Task details: Begin at the line holding "At what coordinates" and set down exactly each line through the last one below, omitting pictures. Include nothing else.

Items from a dataset:

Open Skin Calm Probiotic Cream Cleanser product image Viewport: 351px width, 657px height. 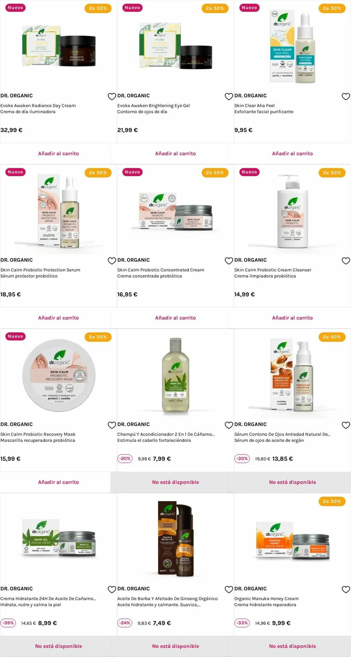pyautogui.click(x=292, y=211)
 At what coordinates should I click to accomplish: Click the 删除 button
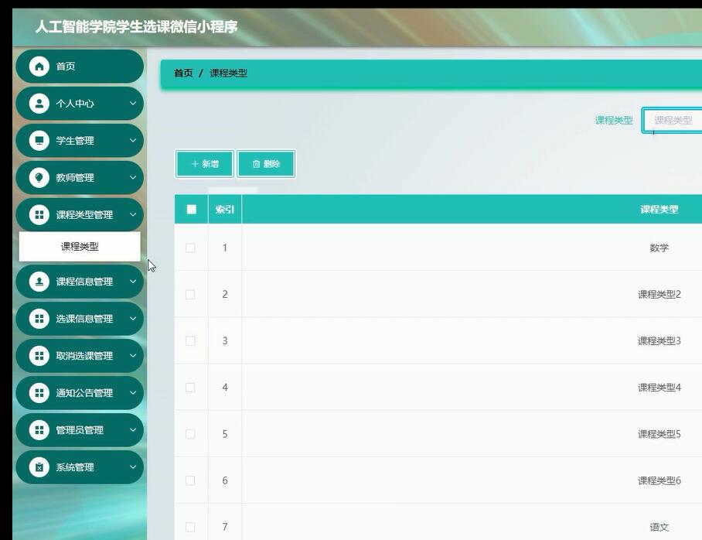pyautogui.click(x=266, y=163)
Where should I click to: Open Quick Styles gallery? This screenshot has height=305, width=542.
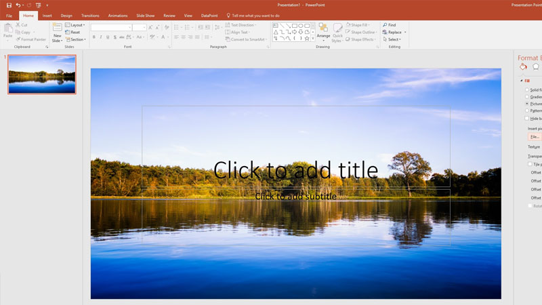tap(337, 33)
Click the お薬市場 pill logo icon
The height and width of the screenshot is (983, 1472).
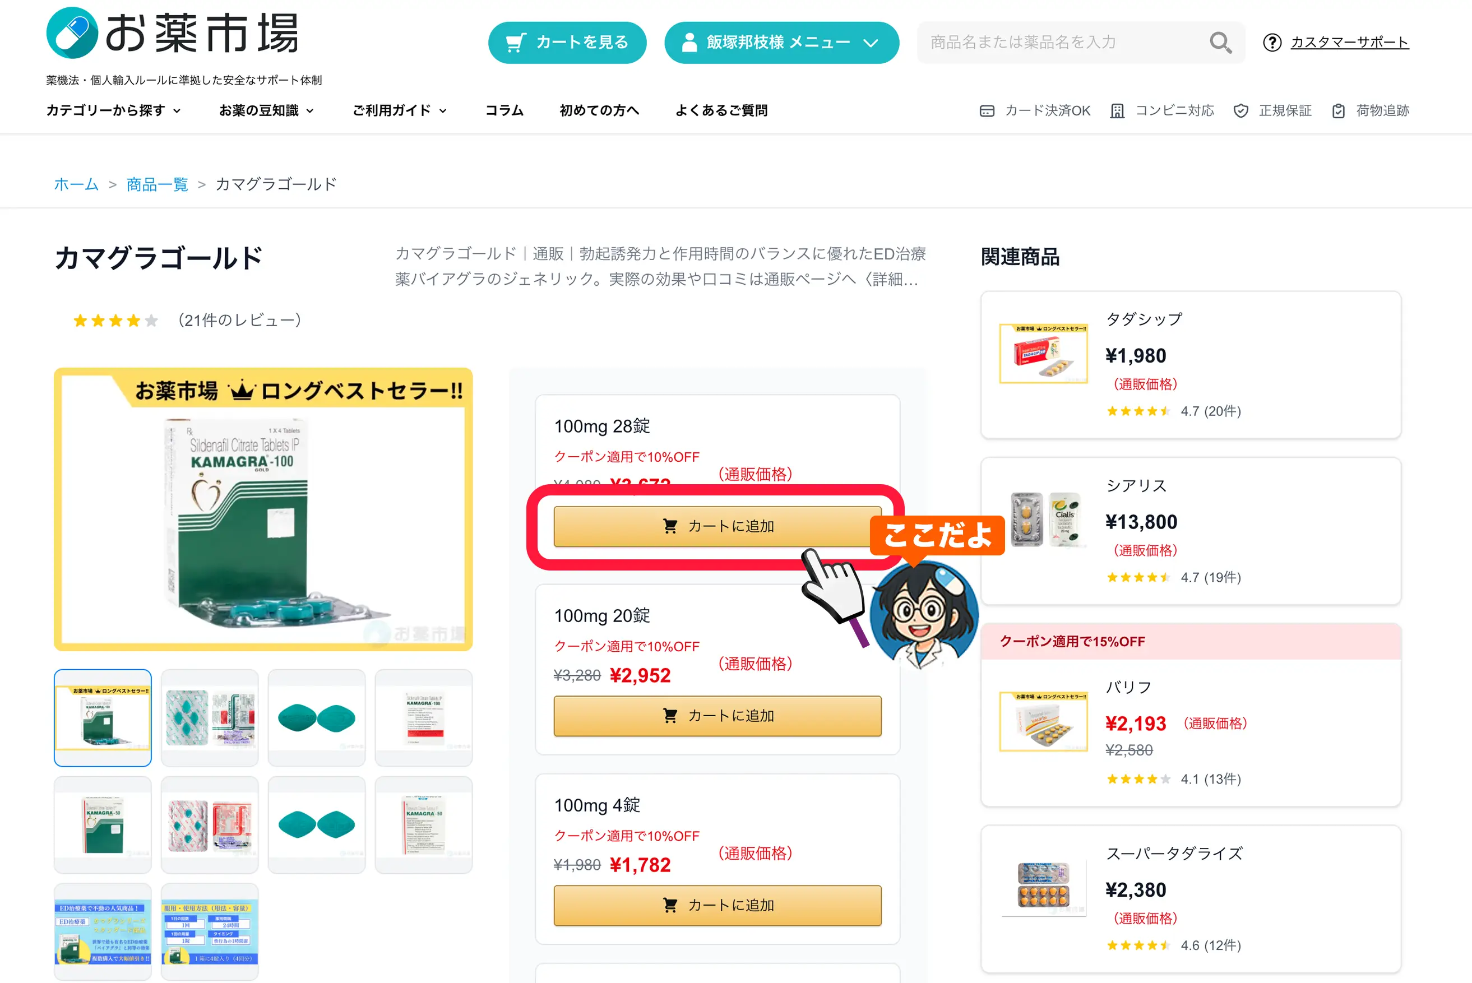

Finished task:
 At what coordinates should I click to accomplish: Click the 删除 button
pyautogui.click(x=266, y=163)
Where should I click to: Open Quick Styles gallery? This screenshot has height=305, width=542.
tap(337, 33)
Click the お薬市場 pill logo icon
The height and width of the screenshot is (983, 1472).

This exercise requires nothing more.